The amendment was triggered by Merck’s selection of a lead candidate from its collaboration with Metabasis focused on AMP protein kinase activators for metabolic diseases. Excluding royalties, Metabasis could have earned approximately $54 million in cash if the product was successfully developed and marketed in a single indication. If a candidate was approved for additional indications, the total cash payments could have reached $74 million.
With Metabasis restructuring to save money since November 2008, however, the firm decided that near-term cash was more important. After three rounds of employee cutbacks, the company is left with a staff of seven, four clinical candidates, and three preclinical compounds. No one was immediately available from Metabasis to comment on the firm’s current operational status.

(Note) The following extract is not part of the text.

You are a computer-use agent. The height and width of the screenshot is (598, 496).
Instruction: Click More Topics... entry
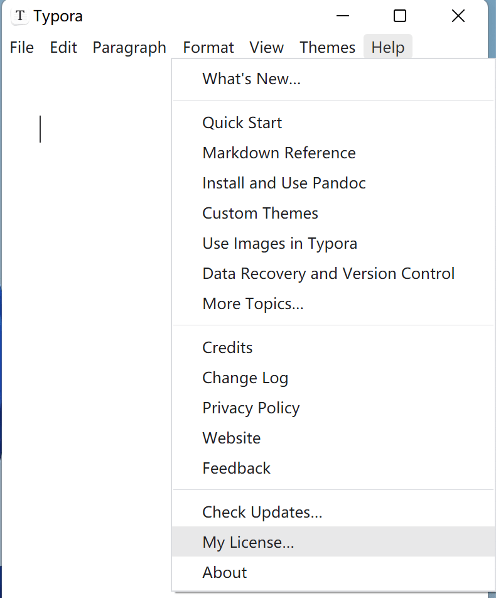click(252, 304)
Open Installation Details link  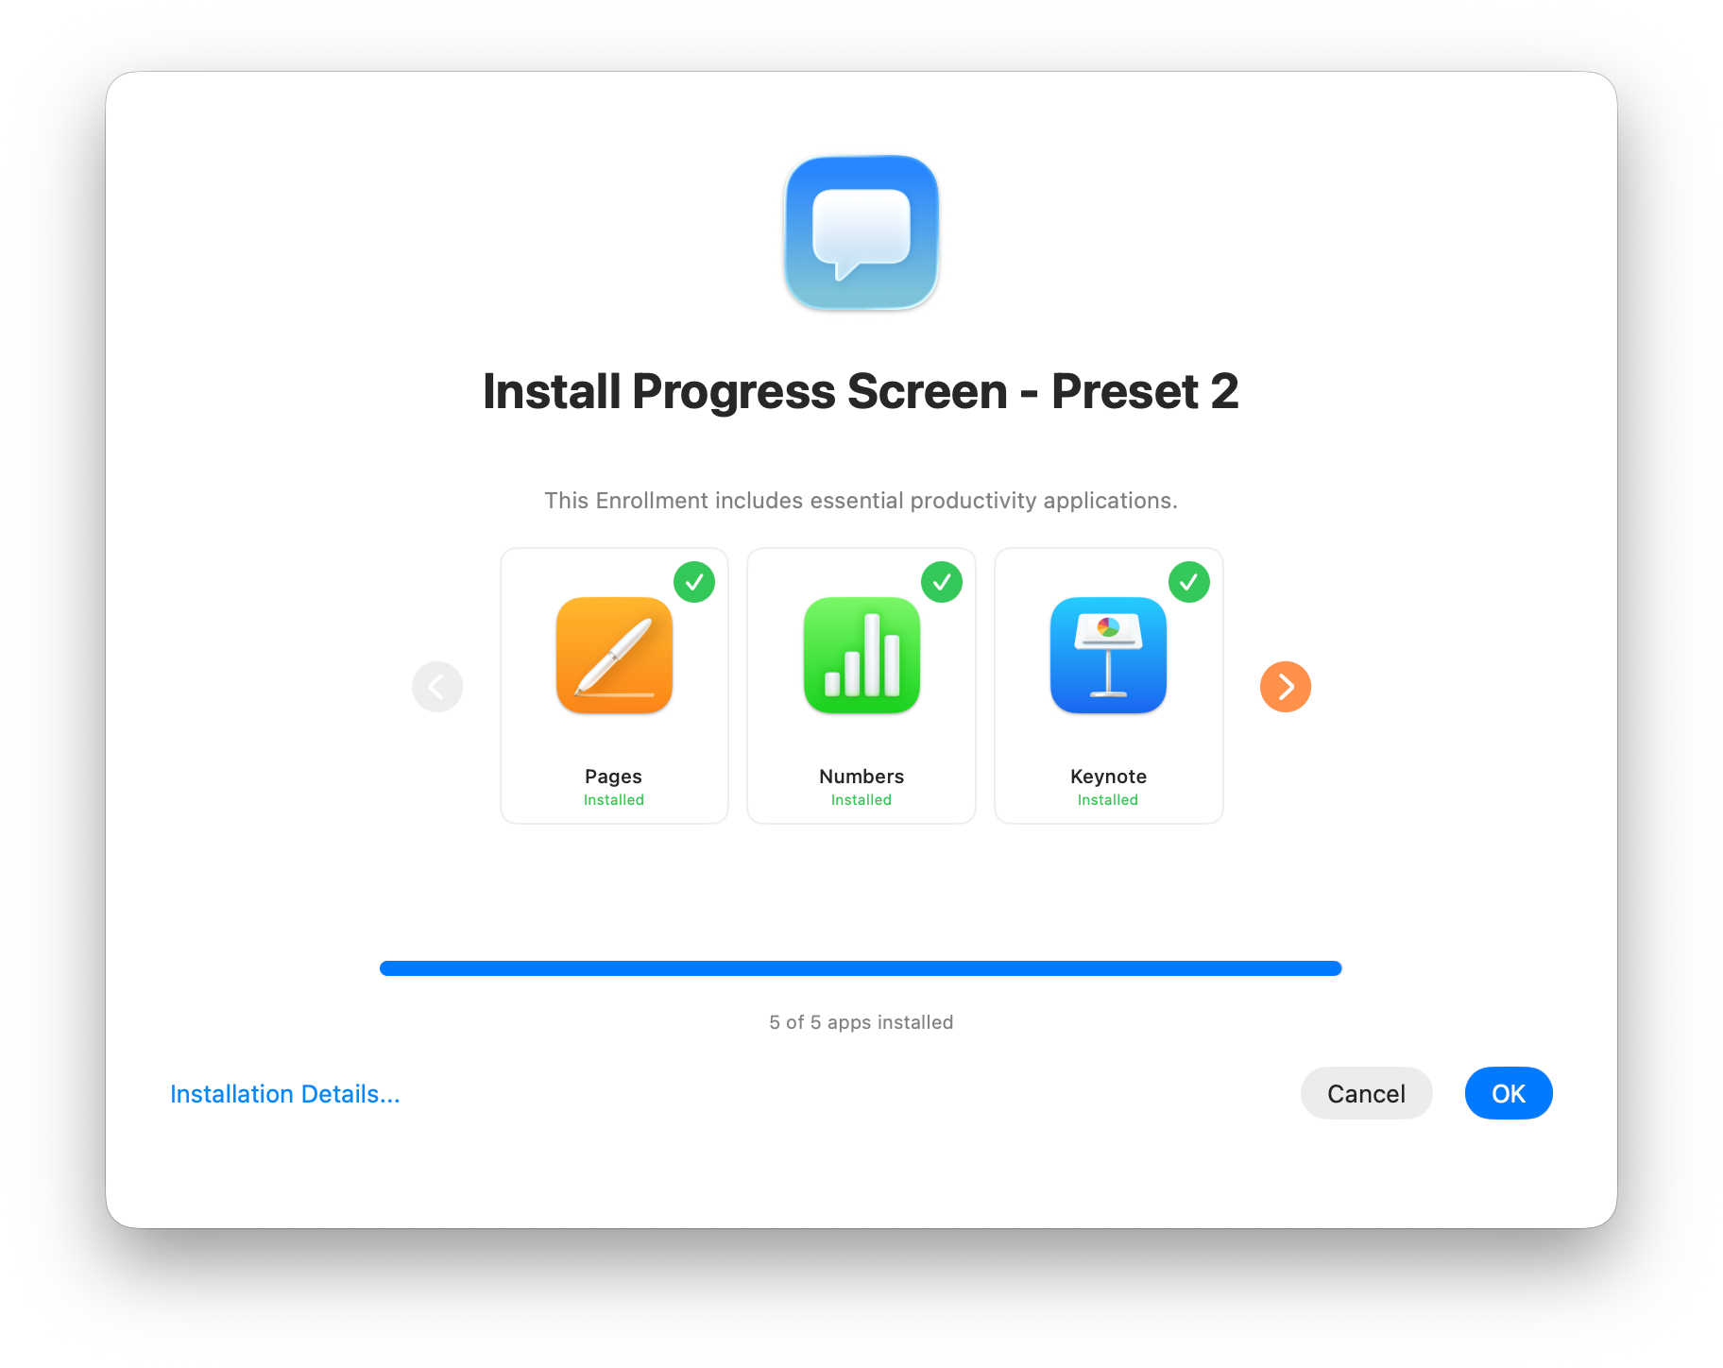tap(285, 1094)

Besides Merck, Metabasis is also collaborating with Roche on HCV. On June 5, it received $2 million with Roche choosing a clinical candidate for development. The collaboration, which focused on applying Metabasis’ HepDirect® liver-targeting technology to Roche’s lead nucleosides, was initiated with $10 million in August 2008. At the time, Roche agreed to pay $193 million in milestones per compound being developed.
The arrangement with Merck started with a $5 million fee in June 2005, and Merck was to fund research for the next three years. Then in April 2008, the partnership was extended until June 2009 with Merck paying $1.5 million to support research for the additional year.